Shares in India’s Adani Group continue to plunge after U.S. short-seller Hindenburg Research accused the conglomerate of accounting fraud, leading investors to dump its stocks.
Gautam Adani and his family have suffered massive losses since Hindenburg issued its report on January 24.
By Monday morning, the stock rout had wiped more than $62 billion off the market cap of the seven listed companies and almost $30 billion off Gautam Adani’s family fortune.
Businesses in the conglomerate span industries including construction, data transmission, media, renewable energy, defense manufacturing, and agriculture.
Most of the allegations by Hindenburg involved concerns about the group’s debt levels, activities of its top executives, use of offshore shell companies, and past fraud investigations.
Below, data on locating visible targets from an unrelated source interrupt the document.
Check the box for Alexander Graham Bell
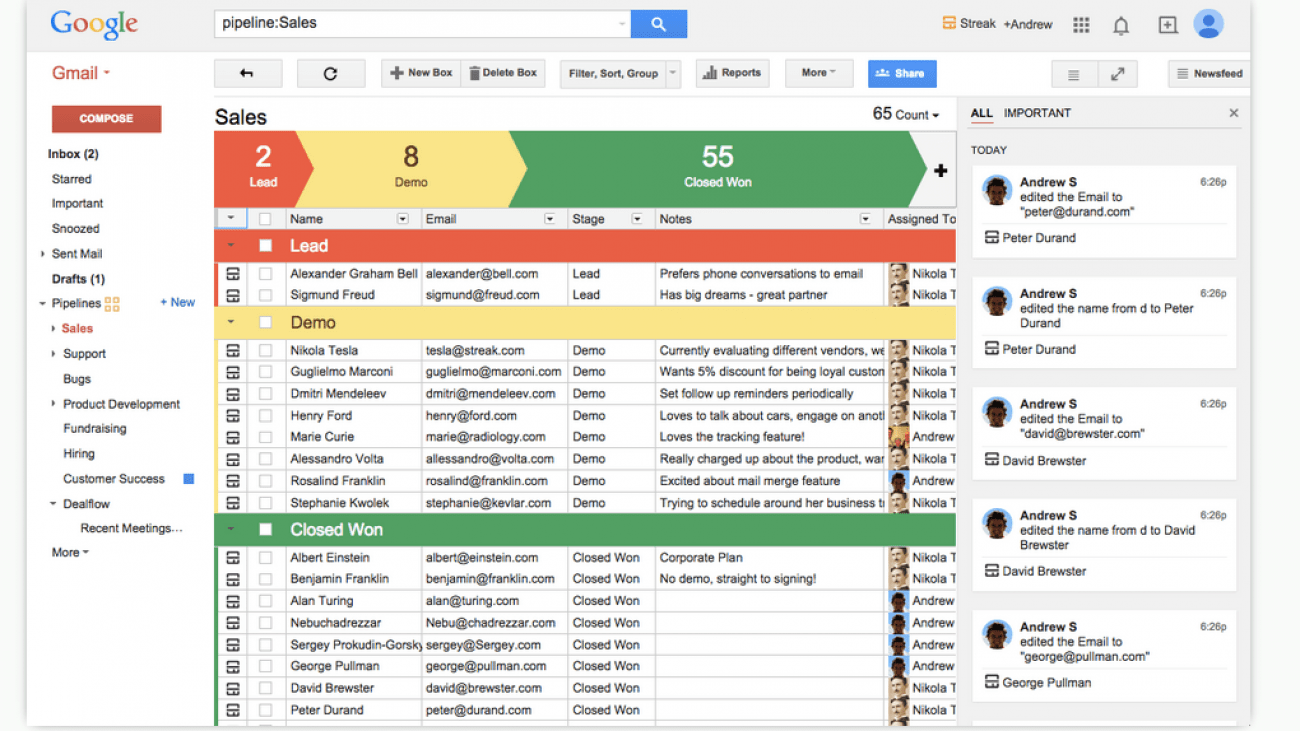 point(265,273)
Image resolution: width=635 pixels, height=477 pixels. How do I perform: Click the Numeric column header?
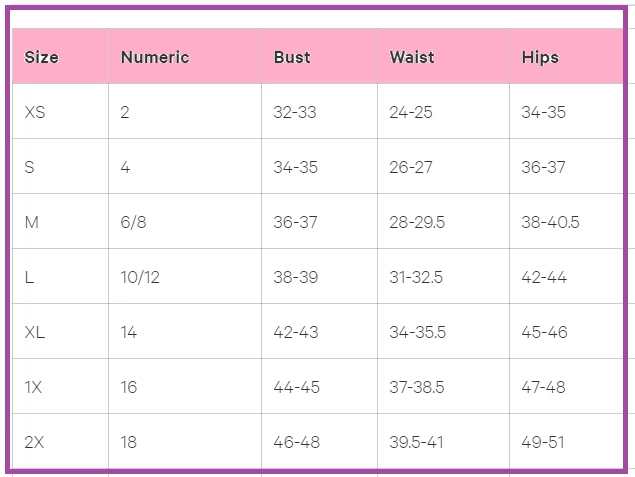[x=154, y=57]
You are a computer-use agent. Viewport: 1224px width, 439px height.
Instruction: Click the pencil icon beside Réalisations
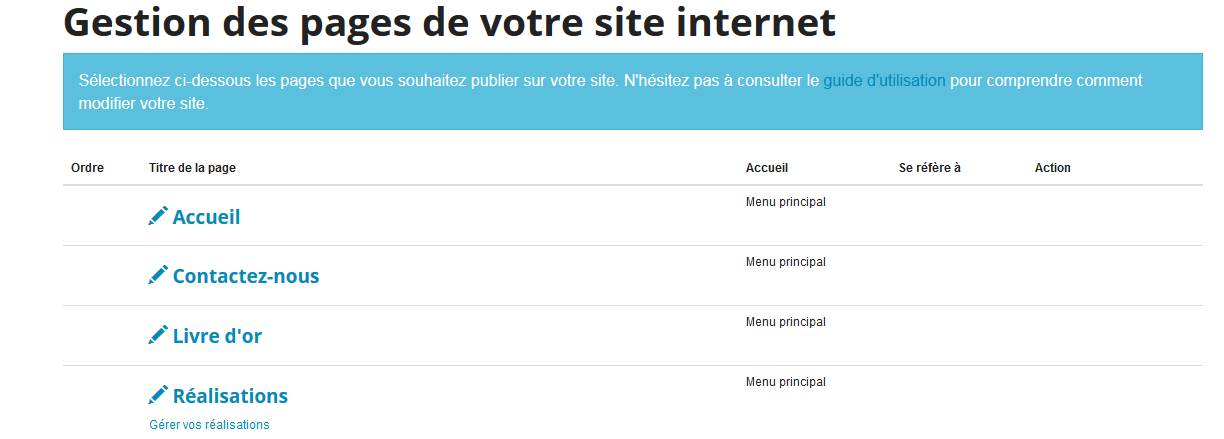158,396
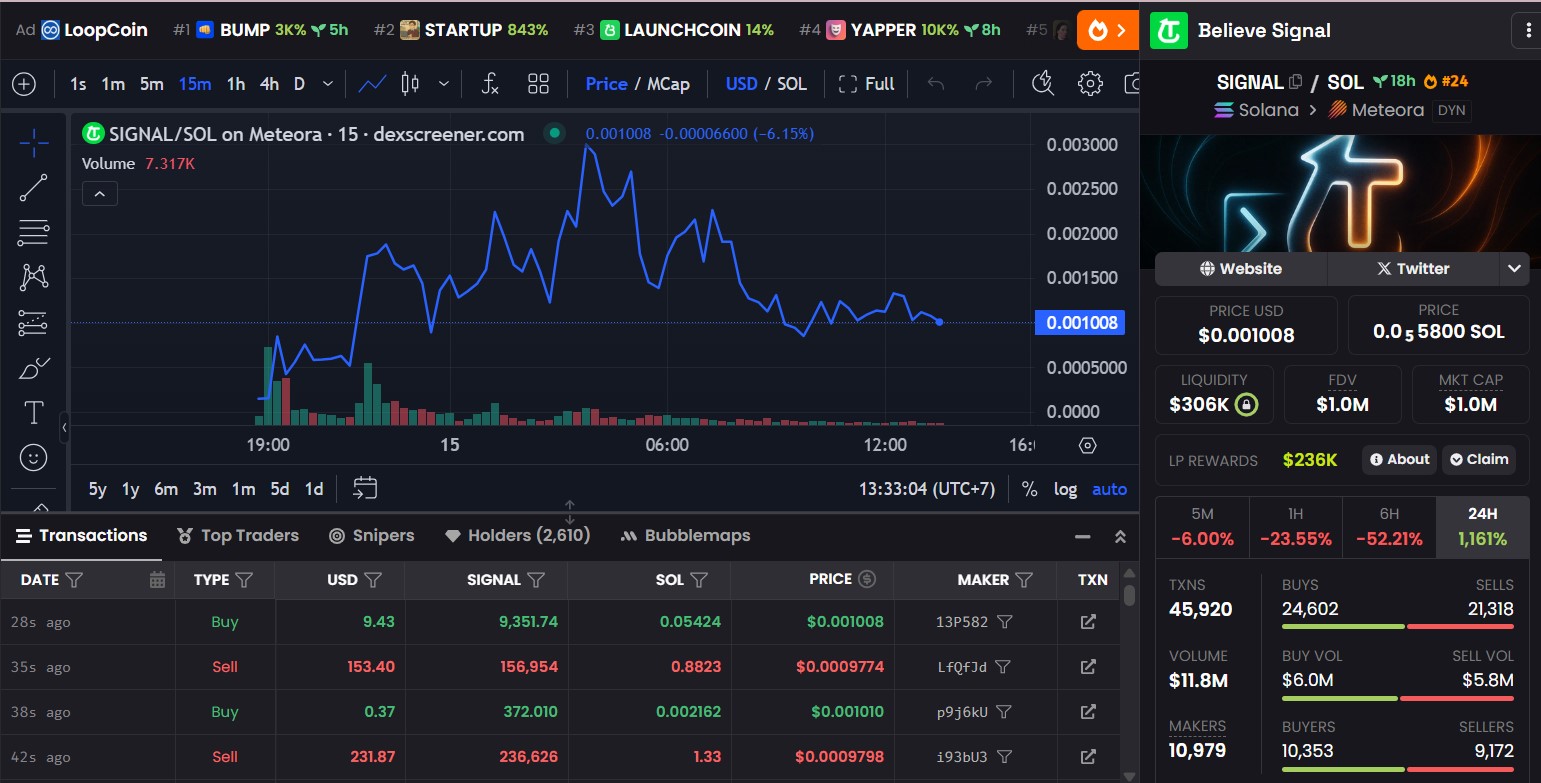Open the emoji sticker tool
Viewport: 1541px width, 783px height.
point(34,458)
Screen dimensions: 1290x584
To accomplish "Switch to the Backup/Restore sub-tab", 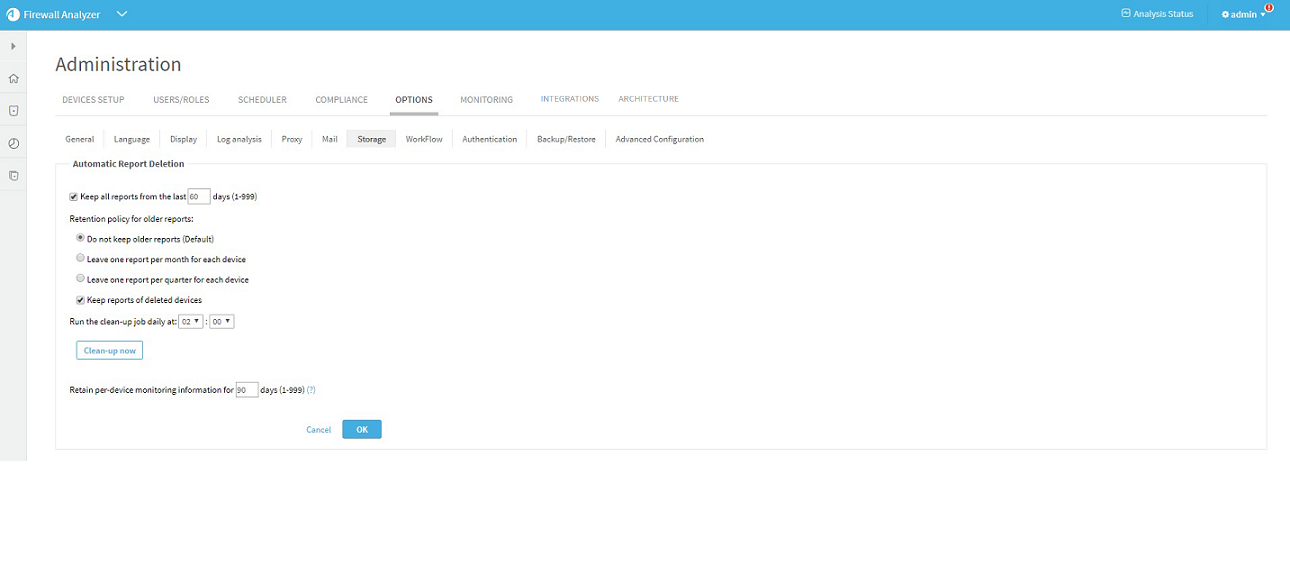I will (566, 139).
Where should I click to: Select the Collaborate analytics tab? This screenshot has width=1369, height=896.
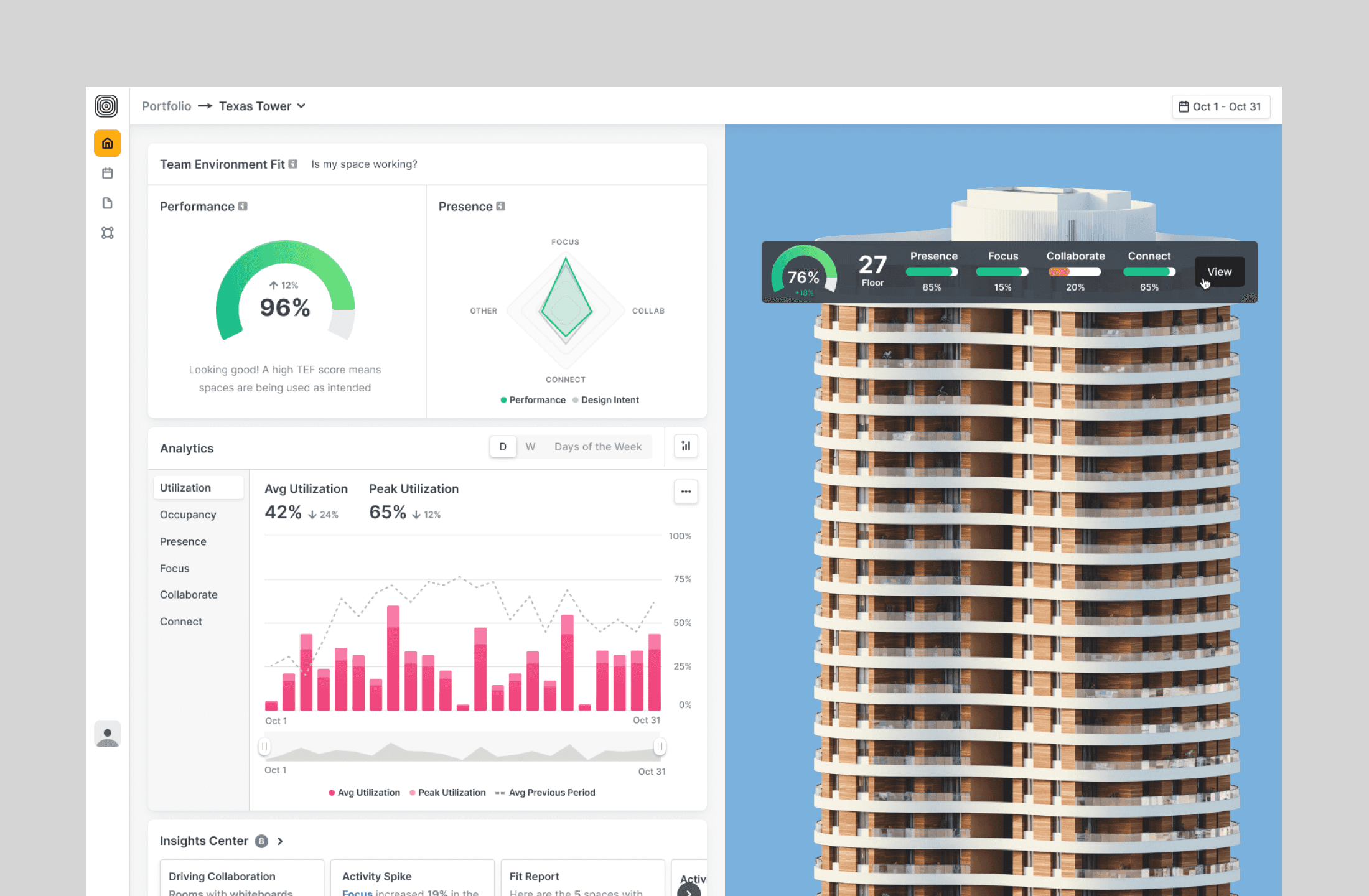[189, 595]
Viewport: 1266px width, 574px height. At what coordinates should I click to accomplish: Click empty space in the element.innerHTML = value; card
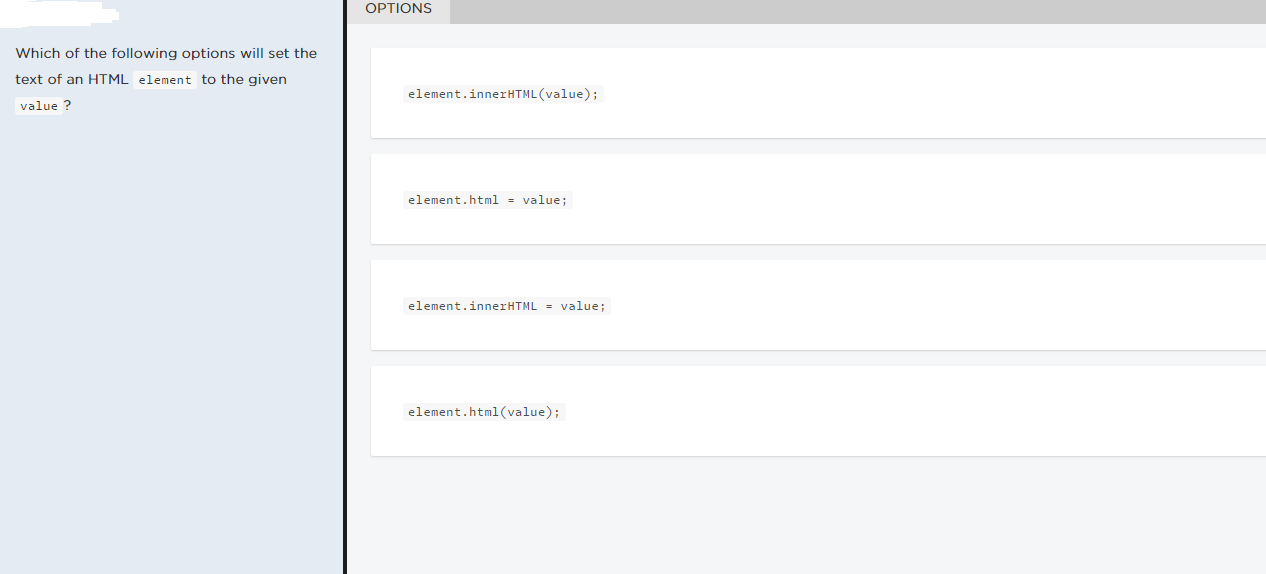tap(900, 306)
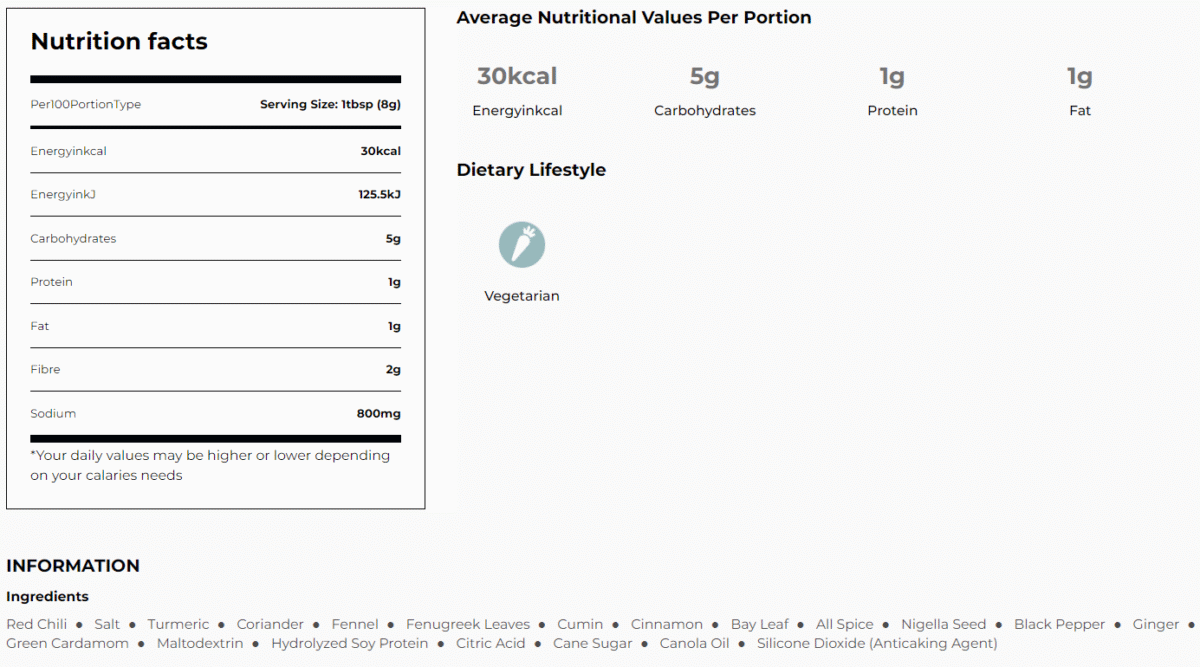Click the Silicone Dioxide (Anticaking Agent) ingredient

point(877,643)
Following the report’s release, Jatin Jalundhwala, head of the Adani group’s legal department, said the group “was evaluating the relevant provisions under U.S. and Indian laws for remedial action against Hindenburg Research.”
“Hindenburg Research, by their own admission, is positioned to benefit from a slide in Adani shares,” Jalundhwala said.
In Monday trading, the company’s Adani Enterprises gained 4.8% to trade at 2,892.85 rupees ($35.50), but shares in other Adani listed companies fell between 5% and 20%.